I like one of his quotes: "Be wary of strong drink. It can make you shoot at tax collectors... and miss."

LOL

Anyway, I was more under the impression that his ideology was more Randroid libertarianism (as portrayed in some of his books, like The Moon Is A Harsh Mistress etc.) than fascist.


To be clear, I certainly don't think Voerhoven is a fascist, but I think he came a cropper with his movie version of Star Ship Troopers. Whatever its intentions it's about as satirical as John Milius's Red Dawn.

Red Dawn wasn't satire? :ohmy:

ComradeOm
15th August 2010, 12:06
To be clear, I certainly don't think Voerhoven is a fascist, but I think he came a cropper with his movie version of Star Ship Troopers. Whatever its intentions it's about as satirical as John Milius's Red Dawn. To paraphrase an ancient carpenter, "It's by their fruits that ye shall know them, not by their disclaimers."I haven't seen Red Dawn. Are its heroes purposefully portrayed as militaristic fascists?

RED DAVE
15th August 2010, 15:14
Don't know if anyone's mentioned Ken Loach's (yeah, I know he's not Hollywood, but this film takes place in Hollywood) wonderful Bread and Roses (http://en.wikipedia.org/wiki/Bread_and_Roses_%28film%29).

What I can never figure out is why they didn't use the original poem and song, "Bread and Roses (http://www.revleft.com/vb/Bread_and_Roses)" in the film?

RED DAVE

x359594
15th August 2010, 15:16
I haven't seen Red Dawn. Are its heroes purposefully portrayed as militaristic fascists?

It's the ultimate Red Menace film. The ideological climate of the US at the time of the film's release was best expressed by Ronald Reagan when he characterized the Soviet Union as "the Evil Empire" and used that as an excuse for US proxy wars in Central America, development of the anti-missile defense system then known as the "Star Wars Defense", expansion of the nuclear arsenal, expansion of domestic spying, etc.

The premise of the movie is a Soviet invasion and occupation of the US assisted by Cuba and Nicaragua, and the story concerns a band of upright American citizens who wage guerrilla warfare against the evil occupiers.

x359594
15th August 2010, 15:22
Don't know if anyone's mentioned Ken Loach's (yeah, I know he's not Hollywood, but this film takes place in Hollywood) wonderful Bread and Roses (http://en.wikipedia.org/wiki/Bread_and_Roses_%28film%29)...

Bread and Roses is a terrific film.
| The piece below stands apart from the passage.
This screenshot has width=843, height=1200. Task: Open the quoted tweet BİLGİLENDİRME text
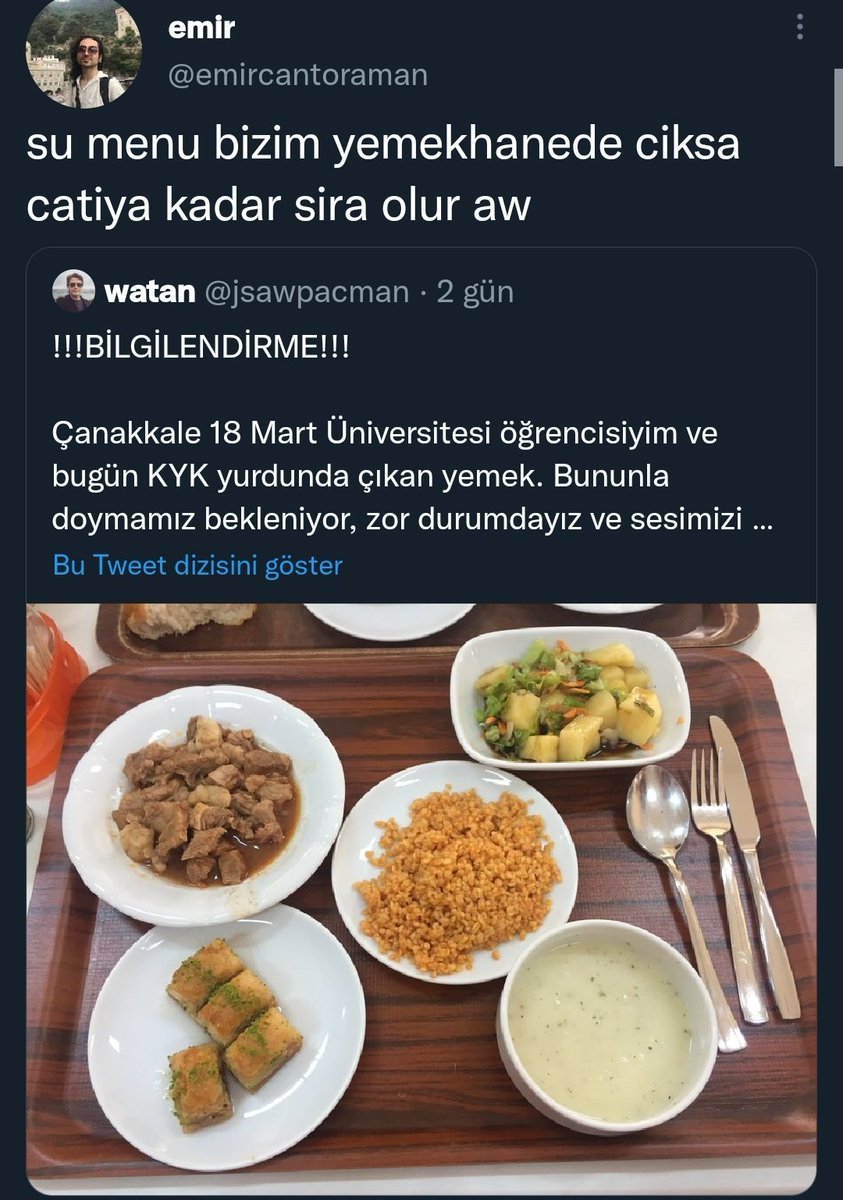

I guess you could call it a semi-Hollywood movie since it was made with the help of Hollywood progressives who worked for scale because they believed in the project.

Tavarisch_Mike
15th August 2010, 16:40
When it comes to Loach and exept his two master pieces Land and Freedom, The Winf that Shakes the Barley, i think Riff-Raff, Sweet Sixteen, Looking for Eric, Raining Stones and Its a Free World is his best movies.